Code Pathways to Non-ADA Unisex Restrooms

April 4, 2022
It’s a common belief that every single-occupancy unisex restroom must be ADA compliant. However, the building code does not always require this, and in this article, we’ll explore just that.
ADA and non-ADA restroom cluster
First, let’s look at what the 2018 North Carolina Building Code (NCBC) has to say about Plumbing Systems:


Per 2902.2 Separate facilities: Where plumbing fixtures are required, separate facilities shall be provided for each sex.


However, per Exception 5: Where the code requires only one toilet facility for each sex, two unisex facilities may be substituted for separate sex facilities.


What does this mean to architects? It’s as straightforward as it sounds. Two unisex restrooms can substitute for one of each men’s and women’s.


Additionally, we look to Accessibility in the NCBC. This is based on ANSI A117.1, a similar version of the 2010 ADA Standards for Accessible Design. Per 1109.2 Toilet and bathing facilities:


“Each toilet room and bathing room shall be accessible. Where a floor level is not required to be connected by an accessible route, the only toilet rooms or bathing rooms provided within the facility shall not be located on the inaccessible floor. Except as provided for in Sections 1109.2.2 and 1109.2.3, at least one of each type of fixture, element, control or dispenser in each accessible toilet room and bathing room shall be accessible.”

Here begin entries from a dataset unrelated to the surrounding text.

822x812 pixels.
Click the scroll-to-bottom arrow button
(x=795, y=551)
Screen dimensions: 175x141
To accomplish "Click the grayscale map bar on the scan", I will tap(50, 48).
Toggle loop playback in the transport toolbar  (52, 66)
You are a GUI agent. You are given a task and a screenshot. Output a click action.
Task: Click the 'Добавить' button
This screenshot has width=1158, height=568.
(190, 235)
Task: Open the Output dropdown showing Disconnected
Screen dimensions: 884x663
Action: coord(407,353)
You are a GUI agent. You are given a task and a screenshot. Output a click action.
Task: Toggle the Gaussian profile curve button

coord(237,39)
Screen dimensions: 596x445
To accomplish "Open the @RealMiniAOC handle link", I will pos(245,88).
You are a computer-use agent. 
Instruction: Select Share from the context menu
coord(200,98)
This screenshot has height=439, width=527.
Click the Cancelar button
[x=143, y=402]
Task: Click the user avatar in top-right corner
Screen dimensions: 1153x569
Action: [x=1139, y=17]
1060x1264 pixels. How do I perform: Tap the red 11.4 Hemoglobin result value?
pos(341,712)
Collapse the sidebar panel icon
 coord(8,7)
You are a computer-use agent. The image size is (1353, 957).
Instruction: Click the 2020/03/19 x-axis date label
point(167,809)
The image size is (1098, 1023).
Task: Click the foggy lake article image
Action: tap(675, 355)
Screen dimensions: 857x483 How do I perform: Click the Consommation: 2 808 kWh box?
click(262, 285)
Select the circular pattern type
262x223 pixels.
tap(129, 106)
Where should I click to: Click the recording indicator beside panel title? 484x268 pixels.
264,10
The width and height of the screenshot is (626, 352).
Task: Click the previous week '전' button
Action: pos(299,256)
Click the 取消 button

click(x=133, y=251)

Exception 3. Where multiple single-user toilet rooms or bathing rooms are clustered at a single location, at least 50 percent but not less than one room for each use at each cluster shall be accessible.


Here, we find an exception requiring only 50% of clustered single-use restrooms to be ADA. When these sections are utilized together, it allows for a design to utilize a clustered group of unisex toilet rooms, only half of those being ADA accessible. See Figures 1 and 2.

Layout of ADA and non-ADA restroom cluster
Understanding these sections of the building code, and how to properly apply them, works to everyone’s advantage:


  • Space-saving – An accessible restroom must be of a certain physical size. In Figure 2 above, it’s 20 square feet larger than a standard (non-ADA compliant) room. Each and every square foot is valuable to an owner.
  • Cost-saving – Accessible toilets and sinks cost more to buy and are often more limited in terms of styles. Grab bars are a full extra requirement.